Atrioventricular Node Modification in Patients With Chronic Atrial Fibrillation
Role of Morphology of RR Interval Variation
Background—This study evaluates the role of RR interval distribution pattern as an outcome predictor of radiofrequency (RF) modification of atrioventricular (AV) node in chronic atrial fibrillation (AF) and attempts to elucidate the likely mechanism of rate control.
Methods and Results—Sixty-five patients with chronic AF underwent AV node modification. The RR interval distribution pattern was derived from 24-hour ECG recordings obtained before and after the procedure. The preablation pattern was bimodal (B) in 36 patients (55%) and unimodal (U) in 29 patients (45%). After the modification procedure, the B pattern shifted to U (78%) or became modified B (22%). The mean number of RF pulses delivered and the fluoroscopy time were n=8±5 and 24±11 minutes, respectively, in patients with B pattern versus n=18±7 and 45±17 minutes in patients with U pattern (P<0.001 for both). The location of successful ablation was posteroseptal and lower midseptal in 26 patients (81%) with B pattern versus 2 (13%) with U pattern (P<0.001). Mean and maximal ventricular rates and heart rate at peak exercise were reduced after the procedure in both groups (P<0.001 for all). Long-term success rate, AV block incidence, and pacemaker implantation rate were 89%, 0%, and 8%, respectively, in patients with B pattern versus 52% (P<0.001), 21% (P=0.006), and 48% (P<0.001) in patients with U pattern.

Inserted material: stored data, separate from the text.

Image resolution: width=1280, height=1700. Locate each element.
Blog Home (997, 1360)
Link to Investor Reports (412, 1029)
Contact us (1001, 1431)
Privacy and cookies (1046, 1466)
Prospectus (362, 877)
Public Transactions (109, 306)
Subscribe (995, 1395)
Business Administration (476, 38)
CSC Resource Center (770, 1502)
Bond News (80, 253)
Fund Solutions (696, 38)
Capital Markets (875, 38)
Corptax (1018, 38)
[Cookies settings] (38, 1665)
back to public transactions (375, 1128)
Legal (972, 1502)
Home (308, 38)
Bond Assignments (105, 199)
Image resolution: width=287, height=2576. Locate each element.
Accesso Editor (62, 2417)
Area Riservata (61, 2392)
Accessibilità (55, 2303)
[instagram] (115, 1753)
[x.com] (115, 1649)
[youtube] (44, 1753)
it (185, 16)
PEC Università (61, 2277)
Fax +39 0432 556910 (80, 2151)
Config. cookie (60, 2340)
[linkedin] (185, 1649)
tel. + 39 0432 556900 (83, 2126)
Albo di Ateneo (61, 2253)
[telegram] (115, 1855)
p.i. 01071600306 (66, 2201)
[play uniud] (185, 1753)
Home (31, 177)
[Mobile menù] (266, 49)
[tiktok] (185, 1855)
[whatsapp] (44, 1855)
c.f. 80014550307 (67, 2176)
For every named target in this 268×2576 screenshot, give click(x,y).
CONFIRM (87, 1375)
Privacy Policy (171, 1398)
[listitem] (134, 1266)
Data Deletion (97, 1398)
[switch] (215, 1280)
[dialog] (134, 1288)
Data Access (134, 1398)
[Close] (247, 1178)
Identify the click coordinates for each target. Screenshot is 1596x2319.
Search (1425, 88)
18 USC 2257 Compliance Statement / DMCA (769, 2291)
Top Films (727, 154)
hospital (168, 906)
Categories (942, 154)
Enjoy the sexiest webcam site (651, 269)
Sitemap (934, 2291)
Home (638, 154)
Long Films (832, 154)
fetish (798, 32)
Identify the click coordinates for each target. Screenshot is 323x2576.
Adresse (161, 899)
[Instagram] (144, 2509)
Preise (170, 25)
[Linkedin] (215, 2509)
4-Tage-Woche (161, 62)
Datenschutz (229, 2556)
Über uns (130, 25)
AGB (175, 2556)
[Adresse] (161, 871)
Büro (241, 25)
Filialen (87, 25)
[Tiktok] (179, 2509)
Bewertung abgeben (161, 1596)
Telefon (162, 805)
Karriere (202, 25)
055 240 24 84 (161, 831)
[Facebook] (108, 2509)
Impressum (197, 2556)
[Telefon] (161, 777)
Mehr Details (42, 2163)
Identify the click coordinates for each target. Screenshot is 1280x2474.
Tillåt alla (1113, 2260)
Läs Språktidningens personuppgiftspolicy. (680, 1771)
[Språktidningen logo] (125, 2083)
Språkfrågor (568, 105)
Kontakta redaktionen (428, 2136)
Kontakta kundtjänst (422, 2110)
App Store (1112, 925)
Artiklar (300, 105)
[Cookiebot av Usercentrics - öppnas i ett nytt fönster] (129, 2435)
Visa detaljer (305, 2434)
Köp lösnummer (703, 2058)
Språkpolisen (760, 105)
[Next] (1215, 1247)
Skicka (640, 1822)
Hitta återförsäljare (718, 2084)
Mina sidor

Conclusions—RF modification of the AV node is expected to be more effective, safe, and expeditious in patients with chronic AF and B RR interval distribution pattern. Posterior atrionodal input ablation may be the prevailing mechanism of rate control in these patients, whereas U-pattern patients may benefit from partial injury to the AV node.
Atrioventricular (AV) node modification has emerged as an effective means of rate control in symptomatic patients with chronic atrial fibrillation (AF) and rapid ventricular response despite pharmacological therapy.1 2 3 It has been suggested that ablation of the “slow pathway”1 or partial damage of the compact AV node2 3 might be the mechanisms that explain the benefit of this method. Because all patients in those studies had chronic AF, however, the underlying electrophysiological substrate of the AV node could not be evaluated by means of electrophysiological studies. In chronic AF, evidence is arising from RR interval analysis that a bimodal RR interval distribution pattern may indicate the presence of dual AV node physiology, whereas a unimodal pattern may be associated with orthodromic impulse propagation over the fast pathway alone.4 5 Therefore, we conducted a study to evaluate the possible role of the RR interval distribution pattern in the outcome of patients with chronic AF and rapid ventricular response who undergo radiofrequency (RF) modification of AV node conduction.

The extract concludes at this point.